• **SHORT TASK**: Can you edit the part of the material that opens with the line containing "Task: Focus the add a comment text field" and closes with the line containing "Screen dimensions: 700x429 595,69", swapping "Travel History" for "Booking History" and keeping everything else the same?

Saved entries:

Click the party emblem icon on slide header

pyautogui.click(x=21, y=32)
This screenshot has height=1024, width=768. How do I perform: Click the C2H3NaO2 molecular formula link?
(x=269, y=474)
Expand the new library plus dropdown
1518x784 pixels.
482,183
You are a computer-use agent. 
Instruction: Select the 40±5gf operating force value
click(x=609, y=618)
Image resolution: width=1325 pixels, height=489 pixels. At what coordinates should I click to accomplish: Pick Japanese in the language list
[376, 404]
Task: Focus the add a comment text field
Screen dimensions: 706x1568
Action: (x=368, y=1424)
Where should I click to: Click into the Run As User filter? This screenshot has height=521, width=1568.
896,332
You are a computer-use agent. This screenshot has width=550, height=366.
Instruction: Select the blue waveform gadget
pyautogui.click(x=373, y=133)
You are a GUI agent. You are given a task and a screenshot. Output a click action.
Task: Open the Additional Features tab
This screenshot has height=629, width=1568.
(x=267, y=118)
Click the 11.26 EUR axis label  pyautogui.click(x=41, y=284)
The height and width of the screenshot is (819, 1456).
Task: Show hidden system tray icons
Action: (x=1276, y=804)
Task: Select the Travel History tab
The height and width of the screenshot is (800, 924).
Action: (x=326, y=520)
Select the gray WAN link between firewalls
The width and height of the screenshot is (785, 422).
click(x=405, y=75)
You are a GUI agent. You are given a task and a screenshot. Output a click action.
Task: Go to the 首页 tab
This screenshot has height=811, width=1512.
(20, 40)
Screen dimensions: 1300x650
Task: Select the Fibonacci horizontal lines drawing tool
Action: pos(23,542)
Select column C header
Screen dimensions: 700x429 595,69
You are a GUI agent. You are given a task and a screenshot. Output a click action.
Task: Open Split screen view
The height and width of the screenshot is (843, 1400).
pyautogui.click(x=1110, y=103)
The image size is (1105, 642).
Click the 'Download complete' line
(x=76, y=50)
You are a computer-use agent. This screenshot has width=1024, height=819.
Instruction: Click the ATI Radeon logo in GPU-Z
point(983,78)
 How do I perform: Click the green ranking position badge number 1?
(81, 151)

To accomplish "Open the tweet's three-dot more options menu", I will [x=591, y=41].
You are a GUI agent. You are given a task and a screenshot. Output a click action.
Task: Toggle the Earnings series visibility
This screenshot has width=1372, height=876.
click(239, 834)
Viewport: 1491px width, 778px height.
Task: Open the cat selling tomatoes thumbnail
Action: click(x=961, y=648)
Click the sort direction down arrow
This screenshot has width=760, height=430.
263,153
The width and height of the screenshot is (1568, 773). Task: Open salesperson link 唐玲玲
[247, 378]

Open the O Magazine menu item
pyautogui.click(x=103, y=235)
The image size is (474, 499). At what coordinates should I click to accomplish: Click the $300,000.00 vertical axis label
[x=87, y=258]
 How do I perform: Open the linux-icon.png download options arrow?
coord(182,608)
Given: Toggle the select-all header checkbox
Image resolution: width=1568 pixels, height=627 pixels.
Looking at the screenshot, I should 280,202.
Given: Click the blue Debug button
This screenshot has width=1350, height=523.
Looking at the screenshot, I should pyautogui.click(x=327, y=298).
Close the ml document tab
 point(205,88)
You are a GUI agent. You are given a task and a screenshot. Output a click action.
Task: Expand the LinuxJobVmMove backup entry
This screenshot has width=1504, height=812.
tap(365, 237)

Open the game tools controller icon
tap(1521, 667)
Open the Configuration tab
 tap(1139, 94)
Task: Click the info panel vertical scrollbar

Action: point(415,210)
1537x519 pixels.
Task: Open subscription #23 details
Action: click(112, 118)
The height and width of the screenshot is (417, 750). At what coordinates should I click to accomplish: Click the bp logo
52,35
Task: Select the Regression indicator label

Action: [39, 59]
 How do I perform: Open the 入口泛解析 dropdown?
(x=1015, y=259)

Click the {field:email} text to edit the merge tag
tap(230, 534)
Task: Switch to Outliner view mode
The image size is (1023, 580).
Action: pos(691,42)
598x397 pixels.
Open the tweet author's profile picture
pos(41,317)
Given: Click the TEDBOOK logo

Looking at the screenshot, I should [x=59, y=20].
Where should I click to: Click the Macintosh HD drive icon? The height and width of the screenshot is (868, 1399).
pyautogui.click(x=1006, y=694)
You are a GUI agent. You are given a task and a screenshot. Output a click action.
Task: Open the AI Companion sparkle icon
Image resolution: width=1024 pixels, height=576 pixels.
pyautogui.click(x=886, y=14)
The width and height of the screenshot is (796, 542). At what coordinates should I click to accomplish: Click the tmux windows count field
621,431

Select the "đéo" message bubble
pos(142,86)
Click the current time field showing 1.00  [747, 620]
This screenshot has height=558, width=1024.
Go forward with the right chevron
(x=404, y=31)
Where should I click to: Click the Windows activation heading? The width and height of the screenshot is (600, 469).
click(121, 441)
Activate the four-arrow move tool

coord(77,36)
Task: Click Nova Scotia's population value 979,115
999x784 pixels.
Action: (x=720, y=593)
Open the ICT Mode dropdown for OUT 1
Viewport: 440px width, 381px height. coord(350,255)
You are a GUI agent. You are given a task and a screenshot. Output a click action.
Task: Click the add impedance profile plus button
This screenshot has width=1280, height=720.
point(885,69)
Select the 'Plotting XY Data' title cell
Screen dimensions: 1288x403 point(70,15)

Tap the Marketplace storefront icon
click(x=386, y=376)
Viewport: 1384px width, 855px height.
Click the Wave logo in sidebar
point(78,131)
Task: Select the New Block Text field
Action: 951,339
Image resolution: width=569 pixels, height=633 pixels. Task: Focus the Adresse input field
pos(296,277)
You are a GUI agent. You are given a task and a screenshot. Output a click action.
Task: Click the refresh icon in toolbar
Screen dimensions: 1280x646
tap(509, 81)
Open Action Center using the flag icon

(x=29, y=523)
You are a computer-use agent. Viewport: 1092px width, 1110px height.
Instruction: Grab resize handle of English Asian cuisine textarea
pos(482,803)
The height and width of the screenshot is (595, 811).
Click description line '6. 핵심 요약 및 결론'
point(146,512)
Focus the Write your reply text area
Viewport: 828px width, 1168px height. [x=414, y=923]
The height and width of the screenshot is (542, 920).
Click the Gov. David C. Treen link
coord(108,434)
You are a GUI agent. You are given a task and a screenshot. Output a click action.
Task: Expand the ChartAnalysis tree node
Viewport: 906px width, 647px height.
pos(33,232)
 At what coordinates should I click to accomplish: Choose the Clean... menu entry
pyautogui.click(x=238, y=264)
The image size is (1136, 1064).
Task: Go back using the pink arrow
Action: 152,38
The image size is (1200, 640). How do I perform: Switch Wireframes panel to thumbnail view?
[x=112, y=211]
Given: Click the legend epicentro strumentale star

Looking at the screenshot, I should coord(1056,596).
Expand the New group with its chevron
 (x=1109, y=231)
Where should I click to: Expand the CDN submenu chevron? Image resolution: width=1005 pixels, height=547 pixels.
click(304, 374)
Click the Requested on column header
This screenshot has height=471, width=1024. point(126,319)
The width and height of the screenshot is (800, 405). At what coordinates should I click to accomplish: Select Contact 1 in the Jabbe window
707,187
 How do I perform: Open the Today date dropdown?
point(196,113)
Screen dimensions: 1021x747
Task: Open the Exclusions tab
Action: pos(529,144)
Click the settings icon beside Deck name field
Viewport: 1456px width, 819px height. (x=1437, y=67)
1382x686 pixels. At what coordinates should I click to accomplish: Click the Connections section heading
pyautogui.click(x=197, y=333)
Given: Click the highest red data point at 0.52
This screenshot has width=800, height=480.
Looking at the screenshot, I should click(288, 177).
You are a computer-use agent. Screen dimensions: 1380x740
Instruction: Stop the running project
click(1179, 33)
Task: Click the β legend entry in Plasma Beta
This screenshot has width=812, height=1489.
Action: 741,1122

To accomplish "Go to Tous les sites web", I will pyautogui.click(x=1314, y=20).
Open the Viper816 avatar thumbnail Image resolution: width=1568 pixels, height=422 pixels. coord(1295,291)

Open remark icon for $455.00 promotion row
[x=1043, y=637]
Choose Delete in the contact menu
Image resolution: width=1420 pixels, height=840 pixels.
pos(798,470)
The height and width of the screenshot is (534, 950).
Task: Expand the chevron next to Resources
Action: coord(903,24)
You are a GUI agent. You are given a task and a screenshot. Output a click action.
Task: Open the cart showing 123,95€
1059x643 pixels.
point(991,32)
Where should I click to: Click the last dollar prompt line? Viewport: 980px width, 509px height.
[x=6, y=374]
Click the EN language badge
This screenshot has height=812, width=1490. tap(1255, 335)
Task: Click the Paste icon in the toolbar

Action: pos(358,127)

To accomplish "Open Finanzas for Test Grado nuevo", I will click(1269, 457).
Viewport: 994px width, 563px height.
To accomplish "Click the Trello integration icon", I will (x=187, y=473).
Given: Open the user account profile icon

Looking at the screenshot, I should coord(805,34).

• **ANSWER BELOW**:
Task: Focus the add a comment text field
Screen dimensions: 706x1568
Action: (x=368, y=1424)
Where should I click to: Click into the Run As User filter? This screenshot has height=521, width=1568.
896,332
You are a computer-use agent. This screenshot has width=550, height=366.
Instruction: Select the blue waveform gadget
pyautogui.click(x=373, y=133)
You are a GUI agent. You are given a task and a screenshot. Output a click action.
Task: Open the Additional Features tab
This screenshot has height=629, width=1568.
(x=267, y=118)
Click the 11.26 EUR axis label  pyautogui.click(x=41, y=284)
The height and width of the screenshot is (819, 1456).
Task: Show hidden system tray icons
Action: (x=1276, y=804)
Task: Select the Booking History tab
The height and width of the screenshot is (800, 924).
Action: (x=326, y=520)
Select the gray WAN link between firewalls
The width and height of the screenshot is (785, 422).
click(x=405, y=75)
You are a GUI agent. You are given a task and a screenshot. Output a click action.
Task: Go to the 首页 tab
This screenshot has height=811, width=1512.
(20, 40)
Screen dimensions: 1300x650
Task: Select the Fibonacci horizontal lines drawing tool
Action: pos(23,542)
Select column C header
Screen dimensions: 700x429 595,69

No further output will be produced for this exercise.